- TO DO -
Whenever the string "agent" turns up in a line below, that line should be copied.

#####

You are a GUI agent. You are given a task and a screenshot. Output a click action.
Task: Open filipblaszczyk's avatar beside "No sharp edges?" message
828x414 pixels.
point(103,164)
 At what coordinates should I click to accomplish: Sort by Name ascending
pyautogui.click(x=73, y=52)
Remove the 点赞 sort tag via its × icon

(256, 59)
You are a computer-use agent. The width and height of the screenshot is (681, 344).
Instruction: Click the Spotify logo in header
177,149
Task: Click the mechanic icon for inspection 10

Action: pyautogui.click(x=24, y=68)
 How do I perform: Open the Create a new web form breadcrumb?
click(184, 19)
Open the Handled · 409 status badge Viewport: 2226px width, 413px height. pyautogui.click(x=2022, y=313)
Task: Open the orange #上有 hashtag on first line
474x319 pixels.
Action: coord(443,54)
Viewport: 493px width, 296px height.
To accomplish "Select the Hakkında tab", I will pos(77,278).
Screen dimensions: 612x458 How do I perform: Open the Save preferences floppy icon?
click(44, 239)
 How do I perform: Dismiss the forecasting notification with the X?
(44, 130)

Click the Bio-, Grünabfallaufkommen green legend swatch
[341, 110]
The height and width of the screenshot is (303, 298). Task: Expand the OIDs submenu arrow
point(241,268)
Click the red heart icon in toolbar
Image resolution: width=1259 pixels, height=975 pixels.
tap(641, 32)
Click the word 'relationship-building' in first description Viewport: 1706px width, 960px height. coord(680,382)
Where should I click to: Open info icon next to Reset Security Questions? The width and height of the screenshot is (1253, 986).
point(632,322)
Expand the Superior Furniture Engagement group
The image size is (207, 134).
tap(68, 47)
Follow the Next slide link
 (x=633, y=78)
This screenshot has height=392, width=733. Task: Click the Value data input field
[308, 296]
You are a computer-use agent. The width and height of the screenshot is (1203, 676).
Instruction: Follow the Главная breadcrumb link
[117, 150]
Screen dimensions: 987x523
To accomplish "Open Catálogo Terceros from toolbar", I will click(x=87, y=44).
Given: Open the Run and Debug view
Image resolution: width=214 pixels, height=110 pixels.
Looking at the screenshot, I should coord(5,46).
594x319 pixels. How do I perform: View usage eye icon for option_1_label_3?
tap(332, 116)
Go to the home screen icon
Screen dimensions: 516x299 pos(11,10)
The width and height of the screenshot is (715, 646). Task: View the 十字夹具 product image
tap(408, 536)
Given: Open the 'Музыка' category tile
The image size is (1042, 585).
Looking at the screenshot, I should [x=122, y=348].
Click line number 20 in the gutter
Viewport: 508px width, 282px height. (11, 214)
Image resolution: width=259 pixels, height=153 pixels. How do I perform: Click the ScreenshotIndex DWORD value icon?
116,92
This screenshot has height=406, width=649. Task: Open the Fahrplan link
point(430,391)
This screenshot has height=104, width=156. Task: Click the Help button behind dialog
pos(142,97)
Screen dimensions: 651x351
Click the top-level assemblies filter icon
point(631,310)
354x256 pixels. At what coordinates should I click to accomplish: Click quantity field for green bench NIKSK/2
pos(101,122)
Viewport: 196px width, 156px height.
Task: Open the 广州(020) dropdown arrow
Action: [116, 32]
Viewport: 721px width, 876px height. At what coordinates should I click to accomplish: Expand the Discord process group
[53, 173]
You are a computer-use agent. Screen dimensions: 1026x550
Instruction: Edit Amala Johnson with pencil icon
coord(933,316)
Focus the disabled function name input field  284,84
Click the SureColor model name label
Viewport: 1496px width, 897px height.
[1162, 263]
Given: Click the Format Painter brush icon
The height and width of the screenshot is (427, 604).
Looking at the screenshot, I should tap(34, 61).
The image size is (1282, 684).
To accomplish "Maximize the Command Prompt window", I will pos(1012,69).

#####

- YOUR SOLUTION -
You are a GUI agent. You are given a task and a screenshot. Output a click action.
You are a computer-use agent. The width and height of the screenshot is (681, 344).
You are a computer-use agent. The width and height of the screenshot is (1203, 676).
You are a computer-use agent. Screen dimensions: 1026x550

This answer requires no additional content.